▶ **What to do**
All lines of the records below that contain the word "beside" must be listed.
=== Material to process ===
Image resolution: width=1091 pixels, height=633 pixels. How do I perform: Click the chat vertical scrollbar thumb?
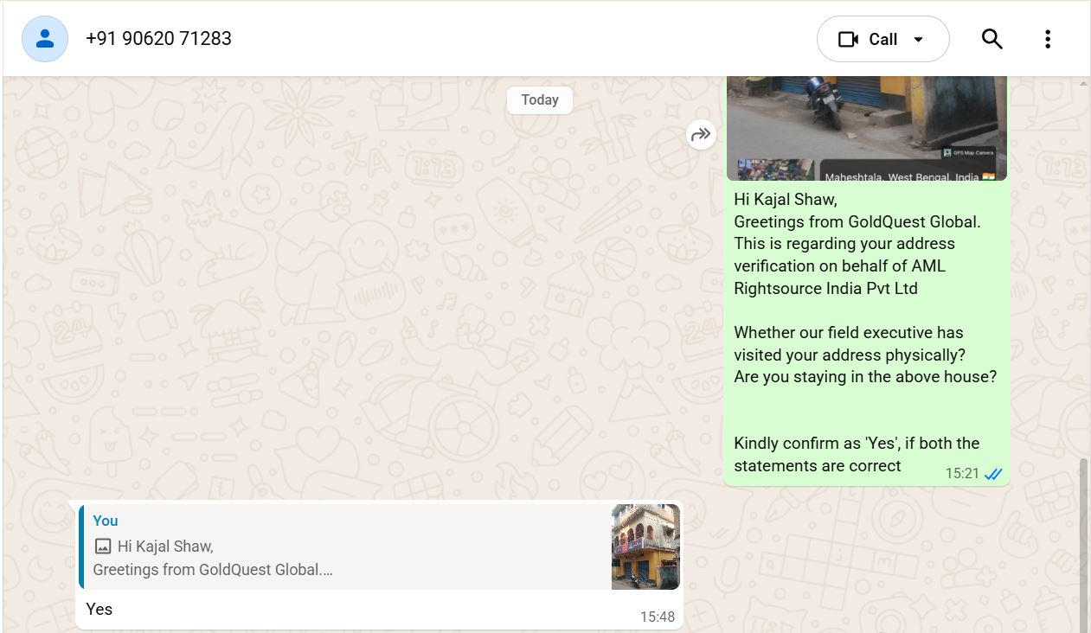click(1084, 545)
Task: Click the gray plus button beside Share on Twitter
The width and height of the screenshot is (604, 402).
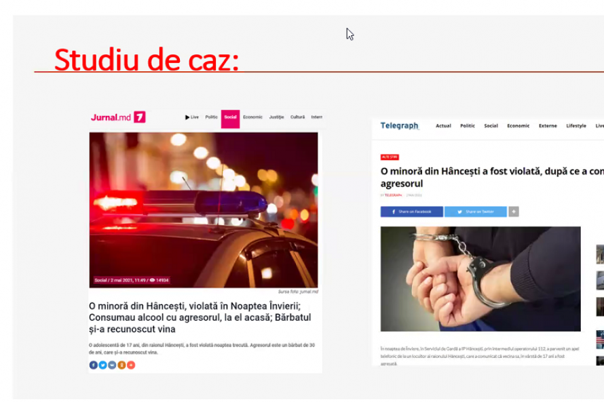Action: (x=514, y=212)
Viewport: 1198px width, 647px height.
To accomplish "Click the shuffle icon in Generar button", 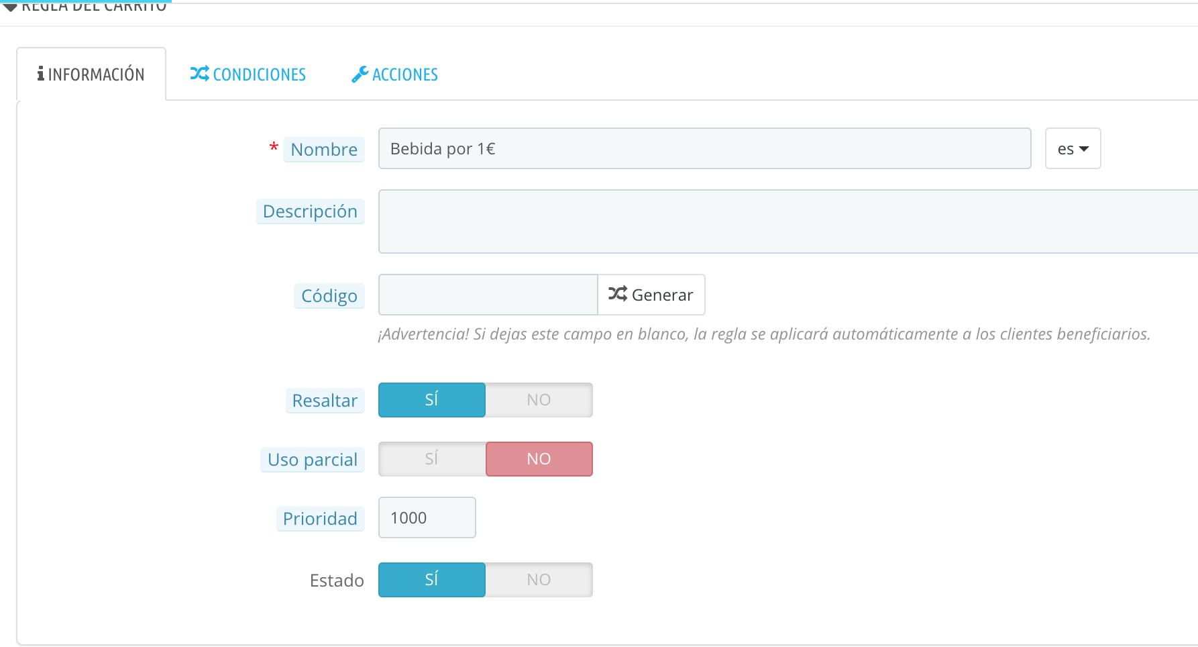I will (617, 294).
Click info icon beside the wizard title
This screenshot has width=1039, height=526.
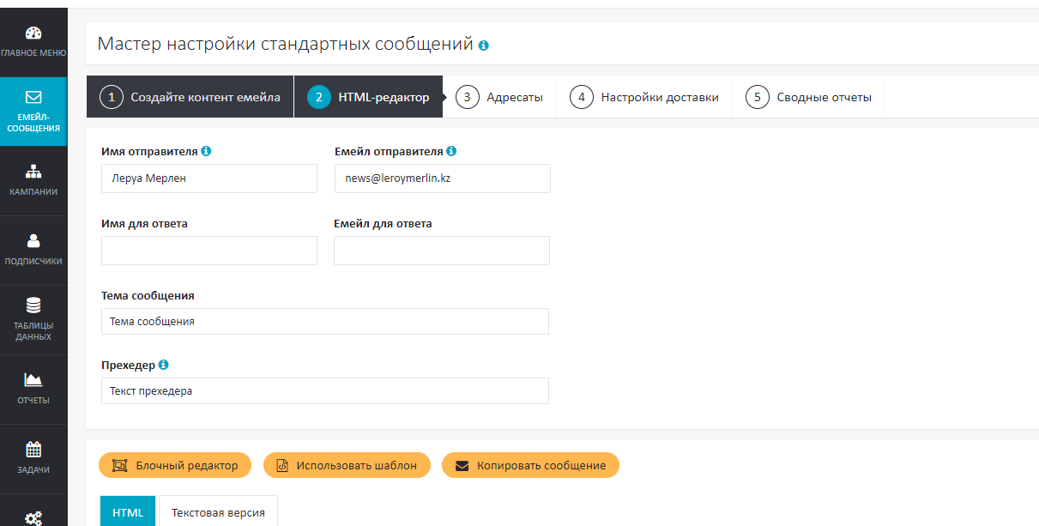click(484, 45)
===
=== Material to process ===
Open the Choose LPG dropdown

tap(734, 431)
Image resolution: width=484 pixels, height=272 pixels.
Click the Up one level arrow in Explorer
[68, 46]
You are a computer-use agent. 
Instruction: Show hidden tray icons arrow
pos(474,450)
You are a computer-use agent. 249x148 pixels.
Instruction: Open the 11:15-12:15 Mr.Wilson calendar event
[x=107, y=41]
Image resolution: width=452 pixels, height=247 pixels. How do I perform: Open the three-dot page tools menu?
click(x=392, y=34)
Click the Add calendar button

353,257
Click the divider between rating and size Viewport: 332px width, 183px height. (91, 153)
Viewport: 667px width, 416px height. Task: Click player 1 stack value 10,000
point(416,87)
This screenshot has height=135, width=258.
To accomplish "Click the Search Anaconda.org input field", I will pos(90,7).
===
▶ **Finished exercise**
Task: Click the gray plus button beside Share on Twitter
Click info icon beside the wizard title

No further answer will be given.